Closed yhavinga closed 4 months ago
@erfanzar I just checked output of the first model I trained on it and it produces garbage.. (even though loss was quite nice). It could be anywhere, labels in the dataset, not attending on eos token, shifted wrong.. I think its best to revert this commit and I'll try to figure out where its failing later (will take a while though, not in the opportunity to work on it for a while). Apologies for the noise!
@yhavinga that's fine and thank for reporting.
@erfanzar :-) Pretty sure I've found it: attention mask was shifted right instead of left in this line:
loss_weights = jnp.where(
- (batch["attention_mask"][:, :-1] != 0) & (labels > 0), 1, 0
+ (batch["attention_mask"][:, 1:] != 0) & (labels > 0), 1, 0
)
I'm currently running tests with the new loss function against a baseline trained with the 'old' loss function. New loss function supports ignoring loss for token labels with -100, z_loss and label smoothing. Already tested new loss function without any new option on, and with ignoring -100 label tokens: no bugs encountered yet.
@yhavinga ;\ seems like that's fine if you passed all of the tests you can make a pull request and I'll optimize that (I'll use jax.lax
instead of some other APIs, and add some TPU Pallas calls) and if you want we can update beta branch and work on that so we can simply just train some models and test
@erfanzar all tests have turned out ok yay! - I need to rebase next (my tests and fixed code was all based on the main branch from ~6 feb). Is it your preference that I rebase on the beta branch instead of main?
yes cause im about to add new Trainers and Change how loss functions kinda work so it would nice if you could rebase that on beta
@erfanzar so I have two branches with the fixed attention_mask shifting
1) https://github.com/yhavinga/EasyDeL/tree/ignore_token_label_smooth_z_loss -- on main branch from 7 feb 2) https://github.com/yhavinga/EasyDeL/tree/beta_ignore_token_label_smooth_z_loss -- on the beta branch
The first one is all ok, everything working. The second one I get errors if I run e.g. the python_test/easy_causal_language_model_trainer_test.py -- this gives errors also without my patch.
Traceback (most recent call last):
File "/home/yeb/Developer/yhavinga/zuchtax/EasyDeL/lib/python/EasyDel/modules/flax_modelling_utils.py", line 438, in block_wise_ffn
inputs = rearrange(inputs, 'b (c n) d -> b c n d', c=chunk_size)
File "/home/yeb/Developer/yhavinga/zuchtax/venv/lib/python3.10/site-packages/einops/einops.py", line 483, in rearrange
return reduce(cast(Tensor, tensor), pattern, reduction='rearrange', **axes_lengths)
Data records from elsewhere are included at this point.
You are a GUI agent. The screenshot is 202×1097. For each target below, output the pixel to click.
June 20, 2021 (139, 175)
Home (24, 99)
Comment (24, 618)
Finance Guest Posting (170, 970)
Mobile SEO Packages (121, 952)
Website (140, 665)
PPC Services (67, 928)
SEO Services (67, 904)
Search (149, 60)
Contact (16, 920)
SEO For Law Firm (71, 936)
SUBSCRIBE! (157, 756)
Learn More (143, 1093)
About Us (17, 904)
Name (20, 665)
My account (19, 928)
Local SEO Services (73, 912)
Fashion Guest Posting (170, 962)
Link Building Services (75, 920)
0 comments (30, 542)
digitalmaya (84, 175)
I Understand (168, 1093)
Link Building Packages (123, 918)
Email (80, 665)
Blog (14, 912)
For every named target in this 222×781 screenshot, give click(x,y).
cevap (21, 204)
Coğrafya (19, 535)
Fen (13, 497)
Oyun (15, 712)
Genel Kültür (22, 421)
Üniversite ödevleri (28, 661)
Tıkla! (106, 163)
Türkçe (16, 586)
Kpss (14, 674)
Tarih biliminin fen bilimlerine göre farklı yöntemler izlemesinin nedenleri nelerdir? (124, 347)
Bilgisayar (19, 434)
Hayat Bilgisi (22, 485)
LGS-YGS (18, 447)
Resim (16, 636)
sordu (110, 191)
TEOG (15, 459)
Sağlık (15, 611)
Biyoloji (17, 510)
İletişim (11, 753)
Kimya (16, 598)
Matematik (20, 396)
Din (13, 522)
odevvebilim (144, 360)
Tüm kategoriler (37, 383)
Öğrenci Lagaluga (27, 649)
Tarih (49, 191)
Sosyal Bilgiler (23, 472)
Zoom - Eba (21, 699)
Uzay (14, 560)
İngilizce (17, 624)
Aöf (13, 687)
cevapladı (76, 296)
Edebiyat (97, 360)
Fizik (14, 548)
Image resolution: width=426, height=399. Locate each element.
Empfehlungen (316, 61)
File "/home/yeb/Developer/yhavinga/zuchtax/venv/lib/python3.10/site-packages/einops/einops.py", line 420, in reduce
raise EinopsError(message + '\n {}'.format(e))
einops.EinopsError: Error while processing rearrange-reduction pattern "b (c n) d -> b c n d".
Input tensor shape: (1, 128, 128). Additional info: {'c': 1024}.
Shape mismatch, can't divide axis of length 128 in chunks of 1024
maybe it is due to a mismatch in a package? $ pip freeze | grep ax distrax==0.1.5 flax==0.7.5 jax==0.4.23 jaxlib==0.4.23 optax==0.1.8 orbax-checkpoint==0.5.0 rlax==0.1.6
@yhavinga Hello and thank you for contributing, if you think that's working correctly and it can train the model you can make a pull request again for that, and the error your getting right now is from scan_mlp and you can disable that or use lower chunks.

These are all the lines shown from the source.